⟨

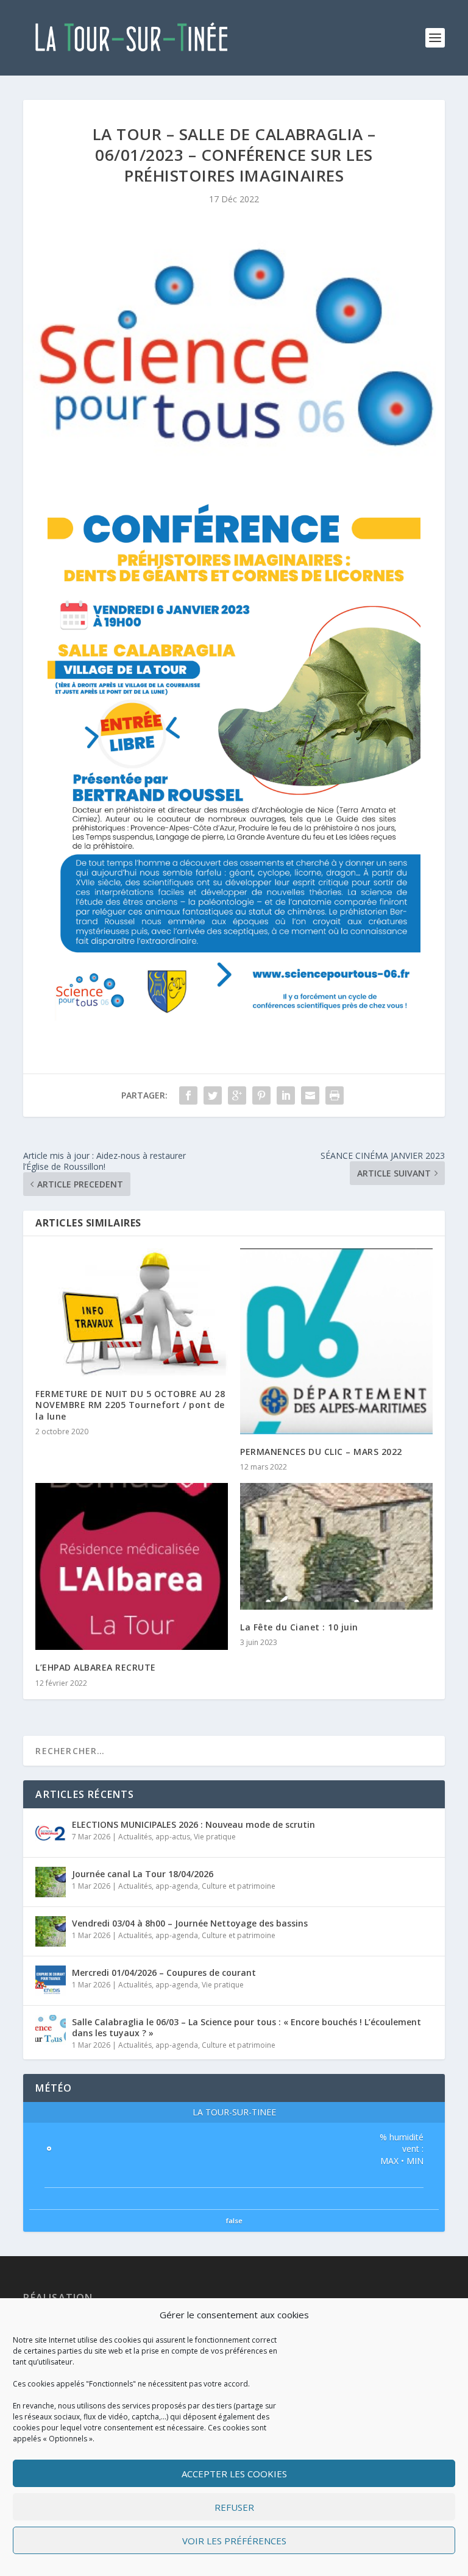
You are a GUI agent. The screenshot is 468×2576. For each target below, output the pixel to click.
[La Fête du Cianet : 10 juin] (336, 1546)
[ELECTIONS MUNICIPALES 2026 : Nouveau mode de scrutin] (50, 1832)
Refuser (234, 2507)
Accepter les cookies (234, 2474)
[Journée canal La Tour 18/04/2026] (50, 1882)
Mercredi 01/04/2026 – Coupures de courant (164, 1972)
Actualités (135, 1836)
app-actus (172, 1836)
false (234, 2220)
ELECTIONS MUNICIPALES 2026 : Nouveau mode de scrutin (193, 1824)
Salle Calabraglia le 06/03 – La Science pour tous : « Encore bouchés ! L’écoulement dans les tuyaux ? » (246, 2027)
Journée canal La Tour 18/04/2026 (142, 1874)
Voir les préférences (234, 2541)
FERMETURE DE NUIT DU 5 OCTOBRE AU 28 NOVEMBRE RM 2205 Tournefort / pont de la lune (130, 1404)
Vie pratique (215, 1836)
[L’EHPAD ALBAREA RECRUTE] (131, 1566)
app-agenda (176, 1886)
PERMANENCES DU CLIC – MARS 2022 (321, 1451)
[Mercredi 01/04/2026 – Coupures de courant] (50, 1981)
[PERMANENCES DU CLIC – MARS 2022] (336, 1341)
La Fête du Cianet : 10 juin (299, 1627)
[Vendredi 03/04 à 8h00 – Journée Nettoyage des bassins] (50, 1931)
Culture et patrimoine (238, 1886)
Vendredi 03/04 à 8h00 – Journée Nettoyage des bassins (190, 1923)
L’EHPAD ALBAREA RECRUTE (95, 1667)
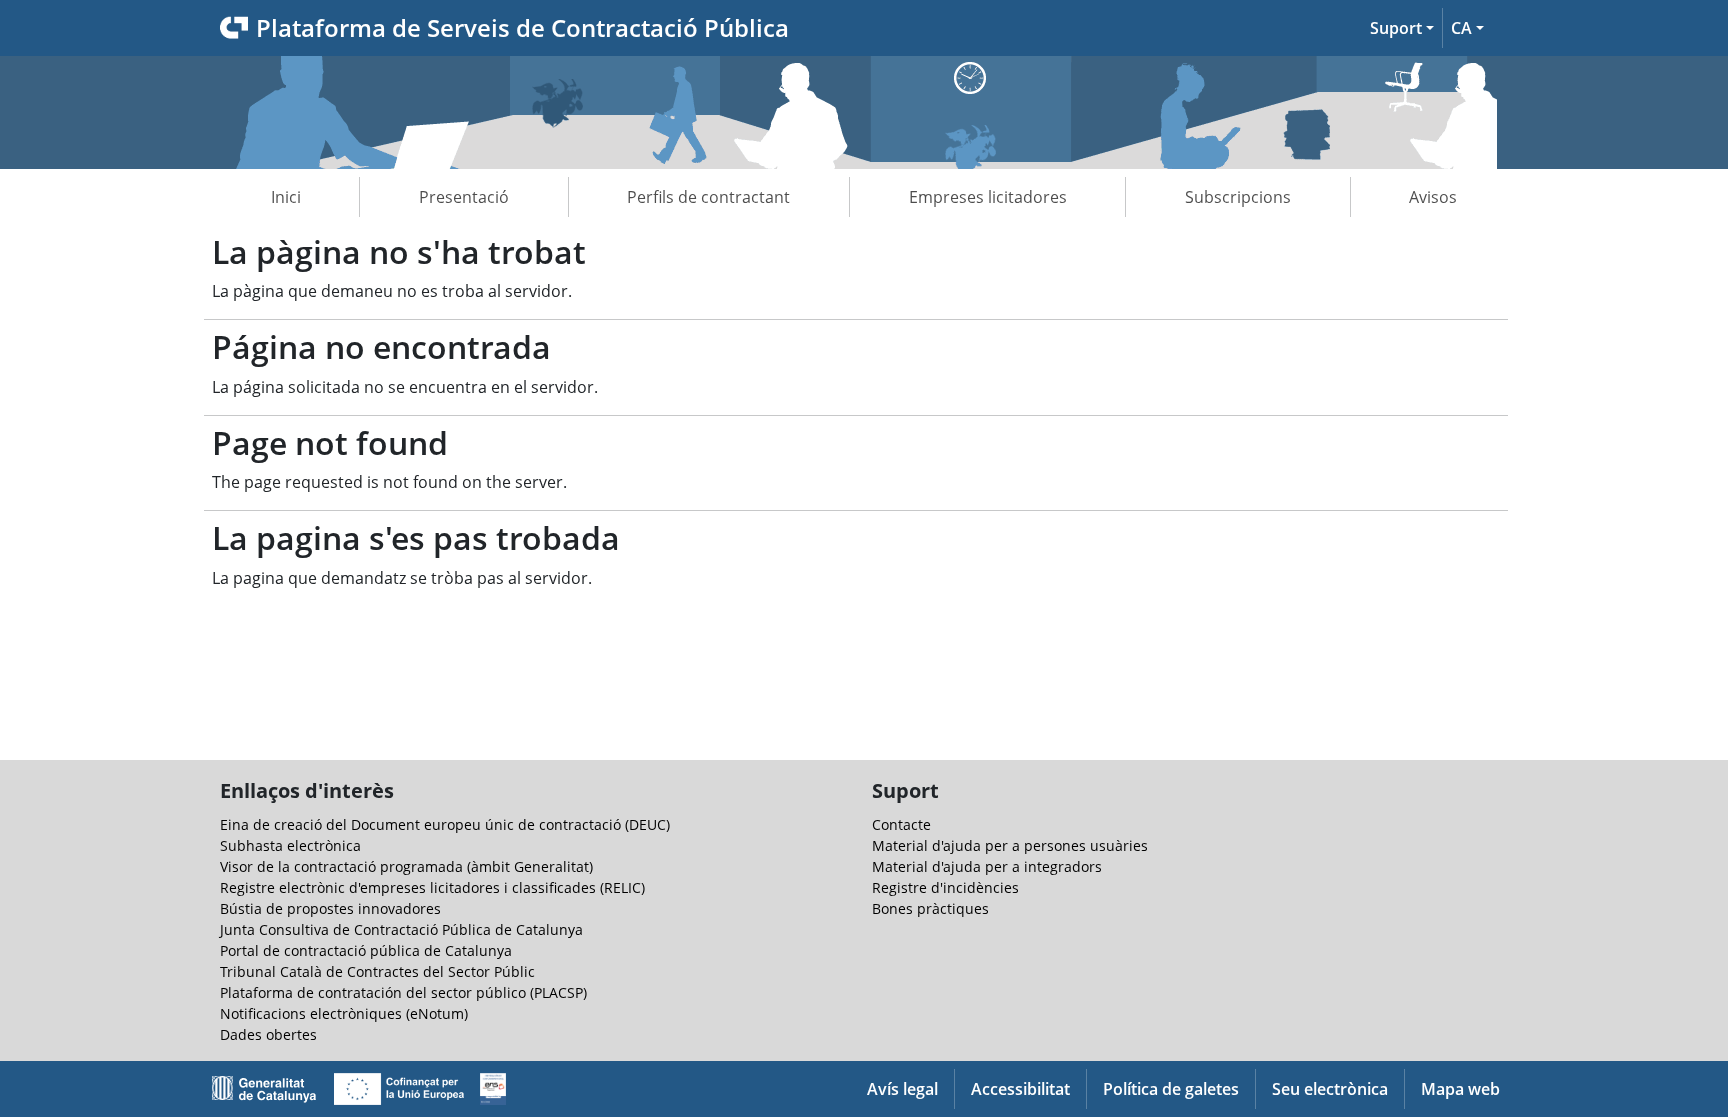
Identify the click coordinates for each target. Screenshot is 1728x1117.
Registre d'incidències (945, 887)
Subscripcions (1238, 197)
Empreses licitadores (988, 197)
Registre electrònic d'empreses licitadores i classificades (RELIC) (432, 887)
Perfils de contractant (708, 197)
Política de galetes (1171, 1089)
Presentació (464, 197)
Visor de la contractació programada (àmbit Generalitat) (406, 866)
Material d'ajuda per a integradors (987, 866)
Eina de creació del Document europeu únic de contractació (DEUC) (445, 824)
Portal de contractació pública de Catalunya (366, 950)
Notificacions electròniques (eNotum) (344, 1013)
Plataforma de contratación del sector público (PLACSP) (403, 992)
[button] (1402, 28)
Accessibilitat (1020, 1089)
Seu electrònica (1330, 1089)
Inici (286, 197)
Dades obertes (268, 1034)
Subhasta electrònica (290, 845)
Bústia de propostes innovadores (330, 908)
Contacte (901, 824)
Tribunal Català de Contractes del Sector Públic (377, 971)
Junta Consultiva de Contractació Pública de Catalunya (401, 929)
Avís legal (902, 1089)
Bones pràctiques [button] (930, 908)
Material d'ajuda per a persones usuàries (1010, 845)
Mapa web (1460, 1089)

⟩

• **Task instructions**: For every line above that holds the word "Material", report the whole line.

• **Solution to this task**:
Material d'ajuda per a integradors (987, 866)
Material d'ajuda per a persones usuàries (1010, 845)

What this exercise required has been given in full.